**Arbeitsauftrag 1**
Prüfe anhand des Textes über den Todessimulator in Shanghai, ob die folgenden Aussagen stimmen, und antworte jeweils mit Ja oder Nein samt den entscheidenden Worten des Textes als wörtlichem Zitat. (a) Die Attraktion eröffnet Anfang September in Shanghai. (b) Wer die Prüfungen besteht, entkommt am Ende dem Tod. (c) Die beiden Unternehmer betreiben eine Organisation, die Sterbebegleitung für Krebskranke anbietet.
**Arbeitsauftrag 2**
Führe den Text über den Todessimulator in Shanghai im Anschluss an seinen letzten Satz weiter.

**Vorliegender Text**
○ ○ ○

Todessimulator in Shanghai: Live-Rollenspiel bietet Touristen Probe-Sterben

Todessimulator in Shanghai: Live-Rollenspiel bietet Touristen Probe-Sterben
Eine neue Touristenattraktion in Shanghai bietet Teilnehmern unter anderem das Probe-Liegen im Sarg an © REUTERS

Einmal den Tod erleben - inklusive Wiedergeburt

Wir alle fragen uns, wie es ist, zu sterben. Ist der Sarg bequem? Gibt es wirklich einen Himmel? Wird man wiedergeboren? Zumindest einige dieser Fragen sollen jetzt beantwortet werden können: Zwei Unternehmer aus Shanghai bieten Touristen an, einmal zur Probe zu sterben – inklusive Einäscherung plus (Gott sei Dank!) Wiedergeburt.

Anfang September eröffnet in Shanghai die skurrile Touristenattraktion mit dem Namen 'Samadhi – 4D Experience of Death'. Besucher können hier das Sterben ausprobieren, wie der US-Nachrichtensender CNN berichtet. Die Teilnehmer müssen verschiedene Prüfungen bestehen, um dem Tod zu entkommen – am Ende "sterben" sie dennoch unweigerlich.

Ausgedacht haben sich das grausige Rollenspiel die Unternehmer Ding Rui und Huang Wie-ping. Die beiden Geschäftsmänner betreiben eine Organisation, die Sterbebegleitung für Krebskranke anbietet. „Das Traurigste an dem Job ist nicht, die Patienten sterben zu sehen, sondern dass sich ihre Familien nicht mit dem Tod auseinandersetzen wollen“, erklärt Ding Rui in einem Interview mit CNN.

○ ○ ○

(Gespeicherte Dateneinträge)
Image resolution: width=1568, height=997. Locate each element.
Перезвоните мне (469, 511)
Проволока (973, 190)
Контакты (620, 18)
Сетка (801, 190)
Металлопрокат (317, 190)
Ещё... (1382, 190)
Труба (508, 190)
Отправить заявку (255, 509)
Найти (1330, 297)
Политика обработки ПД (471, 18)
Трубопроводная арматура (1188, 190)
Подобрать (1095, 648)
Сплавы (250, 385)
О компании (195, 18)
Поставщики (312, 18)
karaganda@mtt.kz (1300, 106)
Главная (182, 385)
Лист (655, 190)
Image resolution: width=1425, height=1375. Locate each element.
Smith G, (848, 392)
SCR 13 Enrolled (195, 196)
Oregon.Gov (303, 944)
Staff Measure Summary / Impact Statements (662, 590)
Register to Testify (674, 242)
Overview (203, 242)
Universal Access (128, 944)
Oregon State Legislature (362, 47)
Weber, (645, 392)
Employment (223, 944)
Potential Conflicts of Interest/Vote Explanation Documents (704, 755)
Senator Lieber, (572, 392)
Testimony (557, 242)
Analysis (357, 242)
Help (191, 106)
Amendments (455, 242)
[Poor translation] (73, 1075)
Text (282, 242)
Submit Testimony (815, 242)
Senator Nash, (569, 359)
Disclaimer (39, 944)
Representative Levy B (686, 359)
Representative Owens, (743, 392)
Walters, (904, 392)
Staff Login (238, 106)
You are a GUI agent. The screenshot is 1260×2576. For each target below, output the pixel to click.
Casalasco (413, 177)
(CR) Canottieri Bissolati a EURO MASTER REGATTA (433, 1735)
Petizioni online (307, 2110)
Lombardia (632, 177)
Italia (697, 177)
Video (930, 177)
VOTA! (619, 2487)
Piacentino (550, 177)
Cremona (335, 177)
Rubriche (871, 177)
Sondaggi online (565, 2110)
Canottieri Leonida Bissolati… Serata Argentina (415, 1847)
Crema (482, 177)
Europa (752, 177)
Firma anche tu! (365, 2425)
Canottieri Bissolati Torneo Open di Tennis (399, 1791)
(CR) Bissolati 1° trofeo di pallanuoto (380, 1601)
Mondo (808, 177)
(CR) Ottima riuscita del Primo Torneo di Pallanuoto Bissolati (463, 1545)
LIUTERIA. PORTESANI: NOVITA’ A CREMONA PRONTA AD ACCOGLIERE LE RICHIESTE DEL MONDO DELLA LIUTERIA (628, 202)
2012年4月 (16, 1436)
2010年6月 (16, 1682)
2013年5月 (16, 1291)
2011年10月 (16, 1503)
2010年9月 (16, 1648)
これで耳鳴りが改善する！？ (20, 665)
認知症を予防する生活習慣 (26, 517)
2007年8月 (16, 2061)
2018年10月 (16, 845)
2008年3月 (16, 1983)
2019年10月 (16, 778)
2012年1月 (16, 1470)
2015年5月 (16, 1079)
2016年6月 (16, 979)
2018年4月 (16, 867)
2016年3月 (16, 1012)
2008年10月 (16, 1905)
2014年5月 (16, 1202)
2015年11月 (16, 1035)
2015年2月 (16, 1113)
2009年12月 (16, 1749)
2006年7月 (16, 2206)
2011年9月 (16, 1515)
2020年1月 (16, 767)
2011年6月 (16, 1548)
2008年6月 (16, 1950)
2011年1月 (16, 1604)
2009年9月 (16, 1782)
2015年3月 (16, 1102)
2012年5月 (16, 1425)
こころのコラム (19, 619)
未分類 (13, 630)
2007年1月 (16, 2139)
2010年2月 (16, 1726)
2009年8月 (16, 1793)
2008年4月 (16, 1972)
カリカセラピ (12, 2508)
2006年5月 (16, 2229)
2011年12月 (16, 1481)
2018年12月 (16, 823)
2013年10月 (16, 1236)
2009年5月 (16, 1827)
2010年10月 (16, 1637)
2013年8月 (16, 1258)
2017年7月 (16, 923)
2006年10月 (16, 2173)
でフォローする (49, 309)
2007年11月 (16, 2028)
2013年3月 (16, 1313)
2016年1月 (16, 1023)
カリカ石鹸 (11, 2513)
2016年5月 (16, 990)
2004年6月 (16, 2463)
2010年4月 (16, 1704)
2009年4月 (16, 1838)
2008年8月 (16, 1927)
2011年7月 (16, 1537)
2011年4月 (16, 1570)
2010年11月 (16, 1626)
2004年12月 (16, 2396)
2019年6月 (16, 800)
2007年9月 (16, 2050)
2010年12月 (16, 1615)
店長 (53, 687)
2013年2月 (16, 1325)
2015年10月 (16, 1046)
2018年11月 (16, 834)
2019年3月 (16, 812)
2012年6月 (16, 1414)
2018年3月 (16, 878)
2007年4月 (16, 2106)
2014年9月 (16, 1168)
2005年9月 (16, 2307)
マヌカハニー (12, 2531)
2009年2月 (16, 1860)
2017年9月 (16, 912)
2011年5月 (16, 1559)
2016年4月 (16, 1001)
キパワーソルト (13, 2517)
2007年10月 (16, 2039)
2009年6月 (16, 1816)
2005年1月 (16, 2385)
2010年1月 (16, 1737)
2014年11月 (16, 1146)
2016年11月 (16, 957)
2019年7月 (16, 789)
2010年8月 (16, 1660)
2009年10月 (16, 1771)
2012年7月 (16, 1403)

○ ○ ○

**Antwortfeld 1**
(a) Ja: „Anfang September eröffnet in Shanghai die skurrile Touristenattraktion“
(b) Nein: „am Ende "sterben" sie dennoch unweigerlich“
(c) Ja: „eine Organisation, die Sterbebegleitung für Krebskranke anbietet“

**Antwortfeld 2**
So kamen die Unternehmer auf die Idee zur Attraktion: Die Besucher sollen dazu bewegt werden, Fragen nach dem Sinn des Lebens zu stellen und sich mit dem Tod auseinandersetzen. Mit ihrer Geschäftsidee sind Ding und Huang übrigens nicht die Ersten: In Südkorea und Taiwan gibt es bereits ähnliche Angebote. Insgesamt 249 Renminbi (umgerechnet ca. 30 Euro) soll das Erlebnis kosten.

Bei dem Rollenspiel folgt dem Tod eine vorgetäuschte Einäscherung in einem Krematorium und eine daraufhin vorgetäuschte Wiedergeburt in einer Art künstlichen Gebärmutter. Das Erlebnis soll erschreckend realitätsnah sein, heißt es.

Der Gedanke hinter der Touristen-Attraktion ist vielleicht gar nicht so schlecht, denn wir alle setzen uns nur ungern mit dem Ende unserer Existenz auseinander. Für unsere Westler-Ohren klingt das Ganze aber eher nach einer Fahrt in einer Gruselachterbahn.